Girls Around Me app leaves Apple Store after ‘stalking’ fiasco

2 Apr 2012

Screengrab of the Girls Around Me homepage, taken a few minutes ago

The geolocation iPhone app Girls Around Me, which lets people seek out girls and guys in their area using data from sites such as Facebook and Foursquare, has voluntarily withdrawn from the Apple App Store, after a flurry of controversy about the app pertaining to privacy and stalking.

App developer i-Free Innovations is behind the Girls Around Me app. On its homepage, the app is described as a “revolutionary new city scanner app that turns your town into a dating paradise!”

The app appeared to have hoped to create a new type of dating service for iPhone users of the app, so they could seek out people that caught their eye, based on the garnering of publically available data from Facebook and Foursquare.

Foursquare shut down the app’s access to its API on Saturday after a flurry of controversy about user privacy and that the app would become a breeding ground for those with a tendency to stalk.

On its site, Girls Around Me said it displays user photographs and profiles, giving people the facility to contact an individual directly from the app who might be out in a club near them, for instance.

In a statement from i-Free Innovations, which was published by the Wall Street Journal yesterday, the company said it was “unethical to pick a scapegoat to talk about the privacy concerns”.

“We see this wave of negative as a serious misunderstanding of the apps’ goals, purpose, abilities and restriction,” said i-Free Innovations.
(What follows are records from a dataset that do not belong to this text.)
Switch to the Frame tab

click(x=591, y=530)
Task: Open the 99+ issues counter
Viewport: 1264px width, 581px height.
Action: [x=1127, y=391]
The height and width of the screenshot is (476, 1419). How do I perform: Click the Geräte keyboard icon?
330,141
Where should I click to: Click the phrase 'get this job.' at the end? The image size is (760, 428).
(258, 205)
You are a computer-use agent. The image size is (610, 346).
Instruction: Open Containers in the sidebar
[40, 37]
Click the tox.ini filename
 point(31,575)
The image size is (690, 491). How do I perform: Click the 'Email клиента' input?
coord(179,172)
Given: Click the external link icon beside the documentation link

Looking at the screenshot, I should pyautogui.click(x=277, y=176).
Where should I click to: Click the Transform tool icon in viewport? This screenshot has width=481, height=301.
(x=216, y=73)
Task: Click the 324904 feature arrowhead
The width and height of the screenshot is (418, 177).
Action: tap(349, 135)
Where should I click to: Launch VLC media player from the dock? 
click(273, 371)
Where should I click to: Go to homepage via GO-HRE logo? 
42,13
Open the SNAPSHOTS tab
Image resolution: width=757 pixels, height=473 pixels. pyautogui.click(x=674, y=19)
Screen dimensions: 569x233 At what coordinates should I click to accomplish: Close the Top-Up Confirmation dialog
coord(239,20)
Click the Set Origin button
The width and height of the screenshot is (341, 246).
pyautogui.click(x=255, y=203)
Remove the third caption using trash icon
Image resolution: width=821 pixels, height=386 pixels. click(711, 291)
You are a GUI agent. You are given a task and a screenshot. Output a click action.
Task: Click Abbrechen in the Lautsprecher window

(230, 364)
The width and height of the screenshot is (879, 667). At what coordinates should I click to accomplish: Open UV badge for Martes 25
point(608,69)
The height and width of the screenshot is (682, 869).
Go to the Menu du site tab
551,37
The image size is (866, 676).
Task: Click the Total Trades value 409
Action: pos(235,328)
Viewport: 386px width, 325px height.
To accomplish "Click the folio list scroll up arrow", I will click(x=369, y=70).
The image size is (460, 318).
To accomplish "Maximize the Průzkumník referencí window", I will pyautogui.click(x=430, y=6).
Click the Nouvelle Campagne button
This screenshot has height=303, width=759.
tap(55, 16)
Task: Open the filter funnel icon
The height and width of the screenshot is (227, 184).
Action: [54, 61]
The company went on to say it follows the geo-social trend for mobile devices that is supported by other location-sharing services, networks and apps.

“Girls Around Me does not allow anonymous usage of the app. It is impossible to search for a particular person in this app, or track his/her location. The app just allows the user to browse the venues nearby, as if you passed by and looked in the window,” added the company in the statement.